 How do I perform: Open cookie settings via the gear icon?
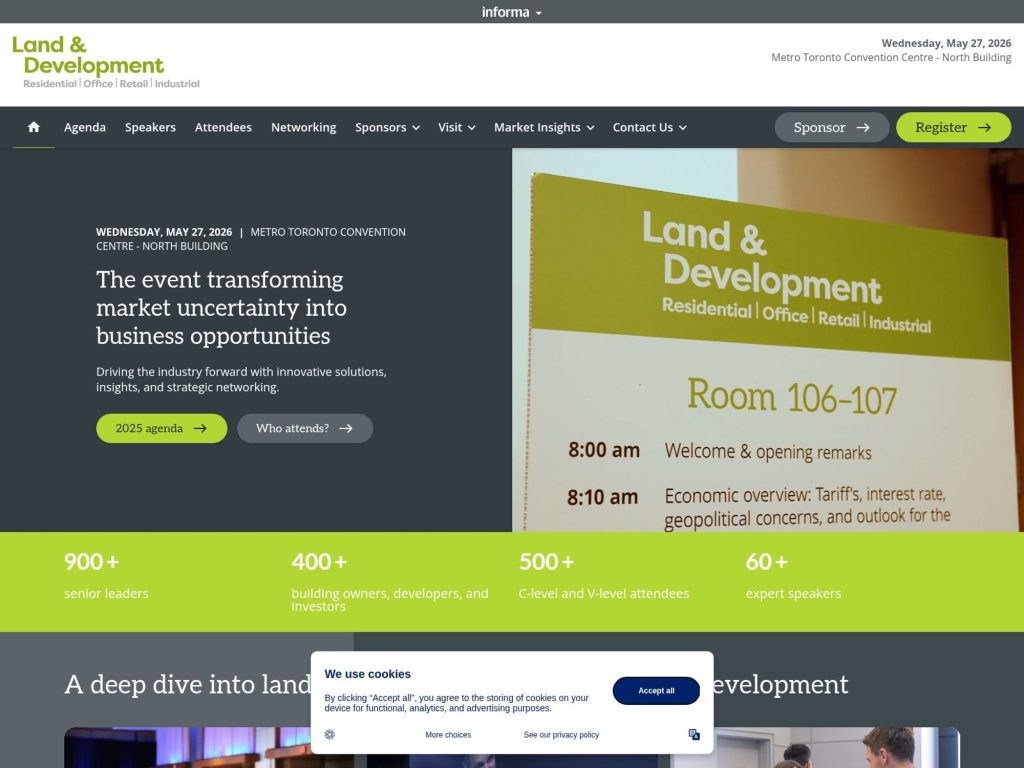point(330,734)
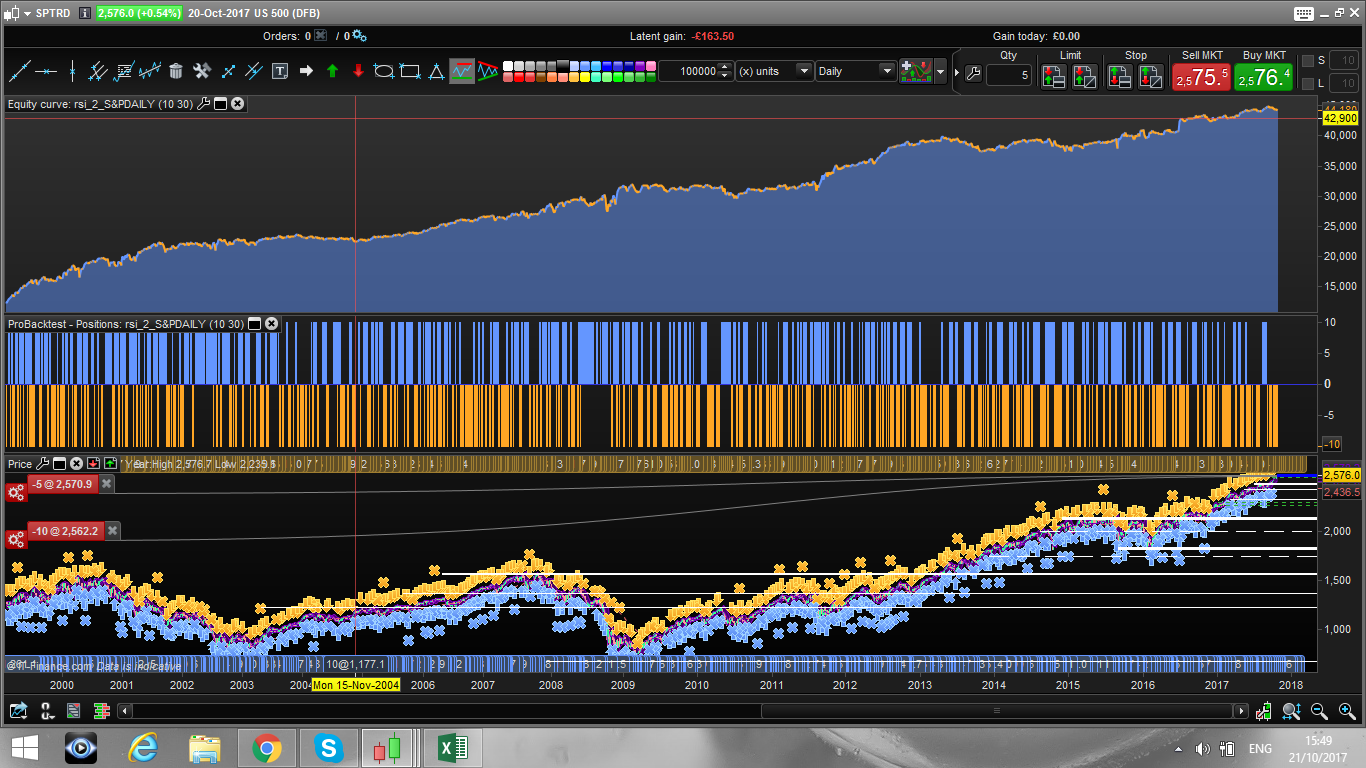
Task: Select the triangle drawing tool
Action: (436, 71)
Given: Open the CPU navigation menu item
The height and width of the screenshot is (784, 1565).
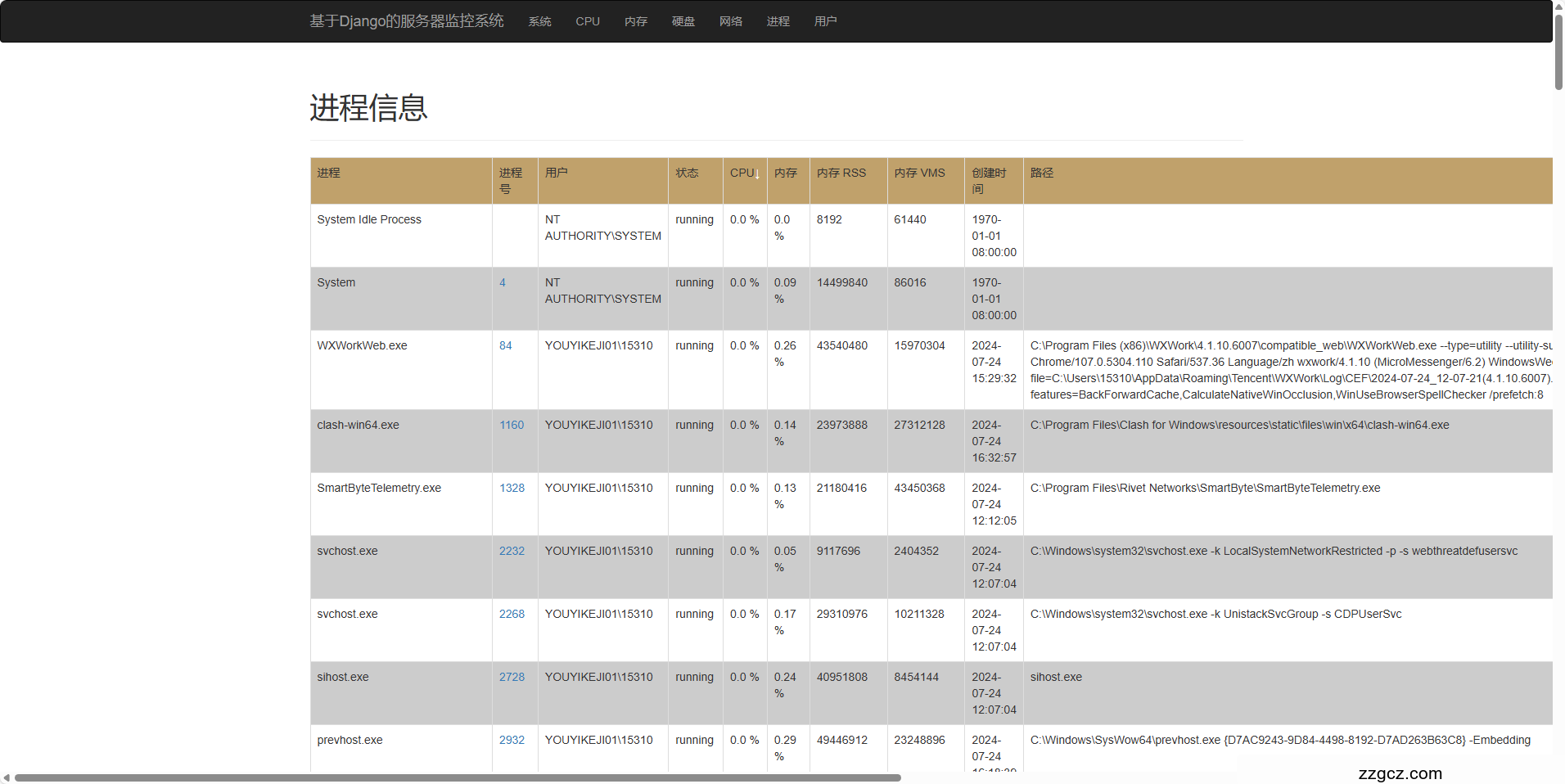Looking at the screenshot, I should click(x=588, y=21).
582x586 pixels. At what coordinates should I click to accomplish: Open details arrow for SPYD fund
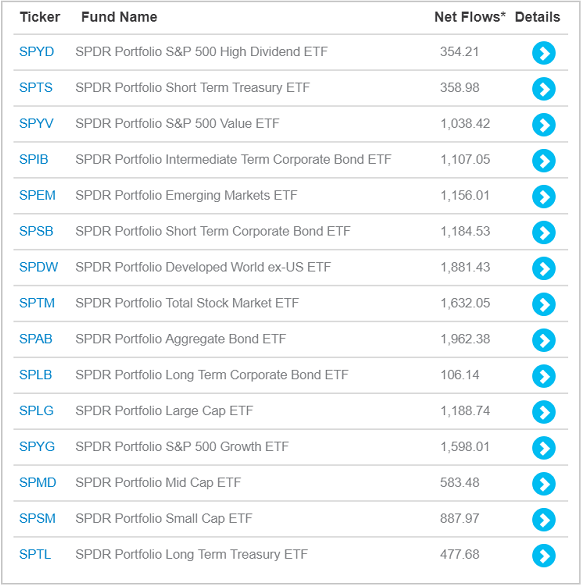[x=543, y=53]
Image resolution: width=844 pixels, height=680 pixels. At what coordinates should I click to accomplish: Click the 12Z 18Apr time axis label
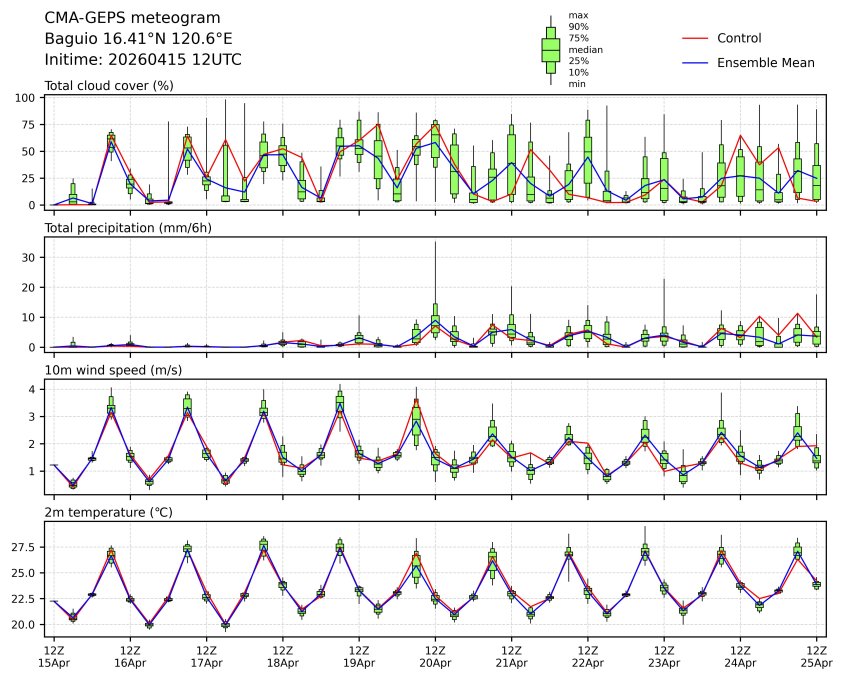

*-*-*

What is expected: Would you write each entry out again exactly, omitting the images?

Expected answer:
 How do I perform: Open cookie settings via the gear icon?
point(330,734)
Task: Select the triangle drawing tool
Action: (436, 71)
Given: Open the CPU navigation menu item
The height and width of the screenshot is (784, 1565).
Looking at the screenshot, I should click(x=588, y=21).
582x586 pixels. At what coordinates should I click to accomplish: Open details arrow for SPYD fund
[x=543, y=53]
Image resolution: width=844 pixels, height=680 pixels. At what coordinates should I click to accomplish: Click the 12Z 18Apr time axis label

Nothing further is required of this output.